[Pixel coordinate grounding data]
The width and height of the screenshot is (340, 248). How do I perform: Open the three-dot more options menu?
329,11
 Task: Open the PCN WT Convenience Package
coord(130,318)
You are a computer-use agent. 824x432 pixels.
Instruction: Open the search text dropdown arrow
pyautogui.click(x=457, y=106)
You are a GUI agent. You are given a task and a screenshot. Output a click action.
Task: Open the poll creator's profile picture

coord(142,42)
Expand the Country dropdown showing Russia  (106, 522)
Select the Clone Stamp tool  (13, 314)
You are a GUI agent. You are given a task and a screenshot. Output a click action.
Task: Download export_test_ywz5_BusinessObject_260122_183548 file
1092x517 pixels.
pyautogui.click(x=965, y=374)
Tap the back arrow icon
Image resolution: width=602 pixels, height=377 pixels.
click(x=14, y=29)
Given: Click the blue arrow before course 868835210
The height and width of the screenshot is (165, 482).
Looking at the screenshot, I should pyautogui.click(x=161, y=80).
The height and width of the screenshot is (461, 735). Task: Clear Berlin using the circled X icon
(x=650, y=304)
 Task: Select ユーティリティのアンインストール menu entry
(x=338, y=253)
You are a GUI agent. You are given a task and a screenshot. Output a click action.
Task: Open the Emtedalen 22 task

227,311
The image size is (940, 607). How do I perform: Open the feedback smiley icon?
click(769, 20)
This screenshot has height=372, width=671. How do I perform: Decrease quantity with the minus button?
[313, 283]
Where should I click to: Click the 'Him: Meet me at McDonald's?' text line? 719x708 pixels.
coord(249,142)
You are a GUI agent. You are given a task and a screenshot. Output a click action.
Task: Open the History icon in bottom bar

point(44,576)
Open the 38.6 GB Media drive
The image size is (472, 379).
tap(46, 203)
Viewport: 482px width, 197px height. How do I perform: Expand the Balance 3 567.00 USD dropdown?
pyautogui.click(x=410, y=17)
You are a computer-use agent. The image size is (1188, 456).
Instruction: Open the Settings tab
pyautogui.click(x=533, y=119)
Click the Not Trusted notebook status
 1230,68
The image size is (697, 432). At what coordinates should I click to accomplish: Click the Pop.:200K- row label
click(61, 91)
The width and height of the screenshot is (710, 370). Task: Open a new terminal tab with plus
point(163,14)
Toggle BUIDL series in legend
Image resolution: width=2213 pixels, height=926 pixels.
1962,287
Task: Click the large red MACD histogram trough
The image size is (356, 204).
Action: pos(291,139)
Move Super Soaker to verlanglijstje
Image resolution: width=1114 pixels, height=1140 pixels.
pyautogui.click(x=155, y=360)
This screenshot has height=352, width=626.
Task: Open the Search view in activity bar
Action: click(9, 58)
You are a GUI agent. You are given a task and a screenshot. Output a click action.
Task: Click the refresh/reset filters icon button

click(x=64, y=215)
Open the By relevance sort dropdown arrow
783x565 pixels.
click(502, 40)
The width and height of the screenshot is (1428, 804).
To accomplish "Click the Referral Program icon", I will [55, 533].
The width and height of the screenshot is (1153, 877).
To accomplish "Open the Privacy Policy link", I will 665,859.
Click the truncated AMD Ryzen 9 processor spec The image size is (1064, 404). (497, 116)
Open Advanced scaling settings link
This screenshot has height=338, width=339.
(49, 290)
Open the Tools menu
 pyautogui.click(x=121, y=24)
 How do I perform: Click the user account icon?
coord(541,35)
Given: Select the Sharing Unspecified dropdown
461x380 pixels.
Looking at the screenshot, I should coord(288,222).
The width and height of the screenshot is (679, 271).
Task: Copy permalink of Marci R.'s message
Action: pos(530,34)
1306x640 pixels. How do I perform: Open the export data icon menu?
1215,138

What to work on: The line containing "The width and height of the screenshot is (1153, 877)." begins the span, and the last line of the records above ends it. Return that span exactly, and nothing outside it.

Result below:
The width and height of the screenshot is (1153, 877).
To accomplish "Open the Privacy Policy link", I will 665,859.
Click the truncated AMD Ryzen 9 processor spec The image size is (1064, 404). (497, 116)
Open Advanced scaling settings link
This screenshot has height=338, width=339.
(49, 290)
Open the Tools menu
 pyautogui.click(x=121, y=24)
 How do I perform: Click the user account icon?
coord(541,35)
Given: Select the Sharing Unspecified dropdown
461x380 pixels.
Looking at the screenshot, I should coord(288,222).
The width and height of the screenshot is (679, 271).
Task: Copy permalink of Marci R.'s message
Action: pos(530,34)
1306x640 pixels. How do I perform: Open the export data icon menu?
1215,138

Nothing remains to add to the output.